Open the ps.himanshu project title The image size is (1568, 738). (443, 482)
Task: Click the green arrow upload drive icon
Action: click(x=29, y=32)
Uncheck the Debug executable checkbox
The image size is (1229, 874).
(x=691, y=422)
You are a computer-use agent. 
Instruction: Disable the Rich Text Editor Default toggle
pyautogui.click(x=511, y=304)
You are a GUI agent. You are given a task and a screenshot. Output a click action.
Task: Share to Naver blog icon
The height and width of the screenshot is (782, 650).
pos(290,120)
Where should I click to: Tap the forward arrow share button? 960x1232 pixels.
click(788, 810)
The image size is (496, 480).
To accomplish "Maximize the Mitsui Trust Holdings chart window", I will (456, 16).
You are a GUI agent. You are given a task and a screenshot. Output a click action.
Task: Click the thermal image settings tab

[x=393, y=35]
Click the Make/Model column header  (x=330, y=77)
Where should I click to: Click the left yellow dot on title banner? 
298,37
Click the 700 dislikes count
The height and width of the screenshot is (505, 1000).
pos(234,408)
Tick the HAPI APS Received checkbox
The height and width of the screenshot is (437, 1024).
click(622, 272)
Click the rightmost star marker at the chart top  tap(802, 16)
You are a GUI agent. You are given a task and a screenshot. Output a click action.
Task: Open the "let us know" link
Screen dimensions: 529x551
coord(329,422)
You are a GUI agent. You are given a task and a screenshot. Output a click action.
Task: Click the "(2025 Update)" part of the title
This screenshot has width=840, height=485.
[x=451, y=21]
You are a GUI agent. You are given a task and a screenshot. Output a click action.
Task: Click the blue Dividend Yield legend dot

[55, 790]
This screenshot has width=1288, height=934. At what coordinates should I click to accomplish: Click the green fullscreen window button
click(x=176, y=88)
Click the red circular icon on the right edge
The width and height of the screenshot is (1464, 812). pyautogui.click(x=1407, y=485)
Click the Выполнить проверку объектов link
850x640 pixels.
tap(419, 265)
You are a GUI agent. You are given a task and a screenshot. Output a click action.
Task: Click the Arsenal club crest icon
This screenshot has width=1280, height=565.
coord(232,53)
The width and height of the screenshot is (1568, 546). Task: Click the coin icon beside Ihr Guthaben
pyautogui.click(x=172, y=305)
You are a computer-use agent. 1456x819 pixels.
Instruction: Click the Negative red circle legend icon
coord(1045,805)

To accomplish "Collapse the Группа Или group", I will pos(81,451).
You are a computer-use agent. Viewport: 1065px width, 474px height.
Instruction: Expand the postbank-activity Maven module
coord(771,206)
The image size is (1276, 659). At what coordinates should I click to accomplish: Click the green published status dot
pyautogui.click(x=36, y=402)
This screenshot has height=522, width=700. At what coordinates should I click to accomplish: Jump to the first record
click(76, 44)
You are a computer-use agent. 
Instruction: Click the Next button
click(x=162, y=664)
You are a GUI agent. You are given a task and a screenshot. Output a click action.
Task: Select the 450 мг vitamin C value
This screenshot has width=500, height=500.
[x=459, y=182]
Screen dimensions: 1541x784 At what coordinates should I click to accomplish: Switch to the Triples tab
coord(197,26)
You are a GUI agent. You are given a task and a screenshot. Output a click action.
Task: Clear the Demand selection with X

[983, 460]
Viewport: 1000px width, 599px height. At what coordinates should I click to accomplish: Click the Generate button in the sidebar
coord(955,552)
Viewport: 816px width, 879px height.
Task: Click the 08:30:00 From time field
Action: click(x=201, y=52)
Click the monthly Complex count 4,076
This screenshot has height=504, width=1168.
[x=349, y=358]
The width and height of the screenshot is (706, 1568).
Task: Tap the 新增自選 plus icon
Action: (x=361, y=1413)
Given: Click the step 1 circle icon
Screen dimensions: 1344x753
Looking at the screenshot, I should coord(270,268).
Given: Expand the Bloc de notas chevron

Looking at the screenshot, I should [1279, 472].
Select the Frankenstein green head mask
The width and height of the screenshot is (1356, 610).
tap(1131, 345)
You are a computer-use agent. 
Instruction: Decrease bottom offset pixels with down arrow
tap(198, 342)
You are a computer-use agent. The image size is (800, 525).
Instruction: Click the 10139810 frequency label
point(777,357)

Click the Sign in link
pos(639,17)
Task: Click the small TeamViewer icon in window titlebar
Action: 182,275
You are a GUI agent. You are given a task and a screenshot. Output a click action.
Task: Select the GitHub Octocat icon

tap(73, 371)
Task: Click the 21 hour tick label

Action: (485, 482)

________

Reproduce all lines from the records above that include the word "will".

→ **TASK OUTPUT**
To accomplish "Maximize the Mitsui Trust Holdings chart window", I will (456, 16).
To accomplish "Collapse the Группа Или group", I will pos(81,451).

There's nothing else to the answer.